This is one of the most important parts of the project, here is where we present whether or not our project works as we originally proposed it would. The most awaited moment of the year. After reading all the work done through this project, one question arises: does it work? To give a real and conclusive answer to this specific question, a simulation of close-to-reality conditions was carried out, where leaves were inoculated with two types of Erwinia amylovora, wild and transformed with our composite aiiA BioBrick (BBa_K2471000). Photos were taken through several days of the process to visualize the evolution of the disease. We compared the progress of the disease caused by the wild-type E. amylovora with the one caused by the transformed one.
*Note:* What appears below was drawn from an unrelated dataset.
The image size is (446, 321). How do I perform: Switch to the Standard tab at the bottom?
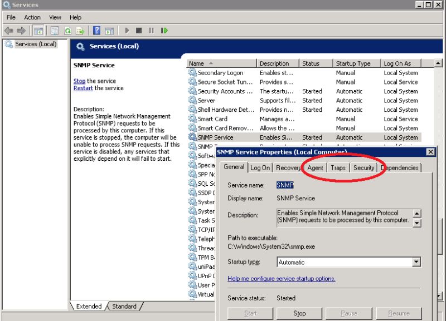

The differences were clear and convincing: the disease was dismissed considerably on the leaf inoculated with the transformed E. amylovora. This phenomenon was observed because the aiiA gene encodes for an N-Acyl homoserine lactonase, which degrades N-Acyl homoserine lactones (AHLs), and in turn, disrupts the quorum sensing and virulence factors that come with it. Therefore, we can conclude that our project does indeed work.

Two different types of Erwinia amylovora, wild and transformed with our composite aiiA BioBrick (BBa_K2471000), were inoculated on apple leaves. The disease (Fire Blight) began to be visible three days after inoculation and developed in a gradual and similar manner until the eighth day when the disease considerably increased its expansion through the leaf (Figure 1). However, differences in disease development (both the severity and onset time) were seen between the wild-type E. amylovora (Figure 2) and the one transformed with the aiiA BioBrick (Figure 3). The assay consisted of cutting leaves and inoculating them with the previously mentioned types of E. amylovora -plus a negative control, which was inoculated with medium without inoculum-, in order to simulate close to real conditions and see how each of them evolved.

Erwinia amylovora’s virulence factors principally depend on its cellular density, N-Acyl homoserine lactones (AHLs) are responsible for and involved in the synthesis of many secondary metabolites, among them, exopolysaccharides like the amylovoran and levan. AHLs in E. amylovora has been proven to contribute to the expression of several virulence factors and disease development; similar to the role they play in other pathogenic bacteria. When incorporating the aiiA BioBrick (BBa_K2471000) into E. amylovora, leaf necrosis was inhibited (Figure 3), when compared with the wild-type E. amylovora (Figure 2). The production of the characteristic bacterial exudate of the disease was inhibited, which is composed of the amylovoran and levan EPS, and the infection that is presented by the type III secretion system dismissed.

The gene expressed is an N-Acyl homoserine lactonase, which is involved in the hydrolysis of AHLs. The degradation of these molecules stops the AHL-EamR complex from binding, which in turn, stops the activation of an operon responsible for the EamI transcription of intracellular AHLs and other genes that contribute to several virulence factors.

Phenotypic dismissal of Fire Blight was observed when the disease was caused by E. amylovora electroporated with our aiiA BioBrick compared to the wild-type E. amylovora. These results show a noticeable decrease in disease development in the bacteria transformed with our BioBrick (Figure 3). Thus, we can conclude that our gene does reduce the decay caused by the disease in close-to-reality scenarios.